Leave out the lines before the one with "Click the Forecast Booking Date input field"; output that line and all remaining lines of the records exactly.

Stored records:
----------
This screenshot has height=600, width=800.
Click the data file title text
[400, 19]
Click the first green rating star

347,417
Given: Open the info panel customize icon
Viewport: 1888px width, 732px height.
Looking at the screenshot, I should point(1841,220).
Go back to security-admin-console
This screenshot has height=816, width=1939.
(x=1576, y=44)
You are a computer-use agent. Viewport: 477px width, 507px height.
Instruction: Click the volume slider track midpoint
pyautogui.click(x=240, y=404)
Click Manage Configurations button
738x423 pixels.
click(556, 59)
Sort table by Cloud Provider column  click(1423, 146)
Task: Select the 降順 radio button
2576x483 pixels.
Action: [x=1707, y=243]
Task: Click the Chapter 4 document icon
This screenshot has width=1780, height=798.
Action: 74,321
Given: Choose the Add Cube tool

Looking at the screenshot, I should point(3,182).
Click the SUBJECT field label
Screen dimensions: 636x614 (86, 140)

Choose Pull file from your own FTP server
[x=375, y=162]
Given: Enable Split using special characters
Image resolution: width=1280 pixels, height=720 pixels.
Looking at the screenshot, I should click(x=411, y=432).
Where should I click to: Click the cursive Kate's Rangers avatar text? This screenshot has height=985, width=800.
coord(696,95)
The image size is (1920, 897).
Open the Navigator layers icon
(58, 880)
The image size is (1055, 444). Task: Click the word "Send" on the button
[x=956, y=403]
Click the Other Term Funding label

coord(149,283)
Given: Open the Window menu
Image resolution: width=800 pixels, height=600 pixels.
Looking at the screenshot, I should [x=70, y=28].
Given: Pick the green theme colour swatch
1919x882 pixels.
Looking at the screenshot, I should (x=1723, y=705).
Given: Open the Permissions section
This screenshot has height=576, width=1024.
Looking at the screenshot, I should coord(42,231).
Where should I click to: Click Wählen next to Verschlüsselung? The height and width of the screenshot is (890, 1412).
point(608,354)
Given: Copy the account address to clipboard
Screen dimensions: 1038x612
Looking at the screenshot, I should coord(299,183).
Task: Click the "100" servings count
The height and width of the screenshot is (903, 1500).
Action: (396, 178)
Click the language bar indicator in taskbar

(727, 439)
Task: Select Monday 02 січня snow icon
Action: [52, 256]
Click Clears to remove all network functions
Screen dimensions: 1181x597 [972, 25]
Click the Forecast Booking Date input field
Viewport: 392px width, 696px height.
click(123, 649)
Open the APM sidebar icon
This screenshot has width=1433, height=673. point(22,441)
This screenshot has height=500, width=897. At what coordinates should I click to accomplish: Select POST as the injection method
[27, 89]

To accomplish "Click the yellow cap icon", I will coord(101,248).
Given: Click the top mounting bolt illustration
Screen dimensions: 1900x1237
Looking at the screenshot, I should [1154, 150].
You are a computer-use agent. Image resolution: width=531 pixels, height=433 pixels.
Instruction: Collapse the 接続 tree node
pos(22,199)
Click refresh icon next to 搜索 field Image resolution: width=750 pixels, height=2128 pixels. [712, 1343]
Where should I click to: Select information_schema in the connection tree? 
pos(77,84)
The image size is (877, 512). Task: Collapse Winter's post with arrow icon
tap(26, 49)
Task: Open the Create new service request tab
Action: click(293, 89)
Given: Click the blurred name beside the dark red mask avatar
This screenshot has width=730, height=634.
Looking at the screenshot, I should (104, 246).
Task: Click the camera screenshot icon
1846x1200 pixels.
----------
▸ Your response
Click the Forecast Booking Date input field
Viewport: 392px width, 696px height.
click(123, 649)
Open the APM sidebar icon
This screenshot has width=1433, height=673. point(22,441)
This screenshot has height=500, width=897. At what coordinates should I click to accomplish: Select POST as the injection method
[27, 89]

To accomplish "Click the yellow cap icon", I will coord(101,248).
Given: Click the top mounting bolt illustration
Screen dimensions: 1900x1237
Looking at the screenshot, I should [1154, 150].
You are a computer-use agent. Image resolution: width=531 pixels, height=433 pixels.
Instruction: Collapse the 接続 tree node
pos(22,199)
Click refresh icon next to 搜索 field Image resolution: width=750 pixels, height=2128 pixels. [712, 1343]
Where should I click to: Select information_schema in the connection tree? 
pos(77,84)
The image size is (877, 512). Task: Collapse Winter's post with arrow icon
tap(26, 49)
Task: Open the Create new service request tab
Action: click(293, 89)
Given: Click the blurred name beside the dark red mask avatar
This screenshot has width=730, height=634.
Looking at the screenshot, I should (104, 246).
Task: Click the camera screenshot icon
1846x1200 pixels.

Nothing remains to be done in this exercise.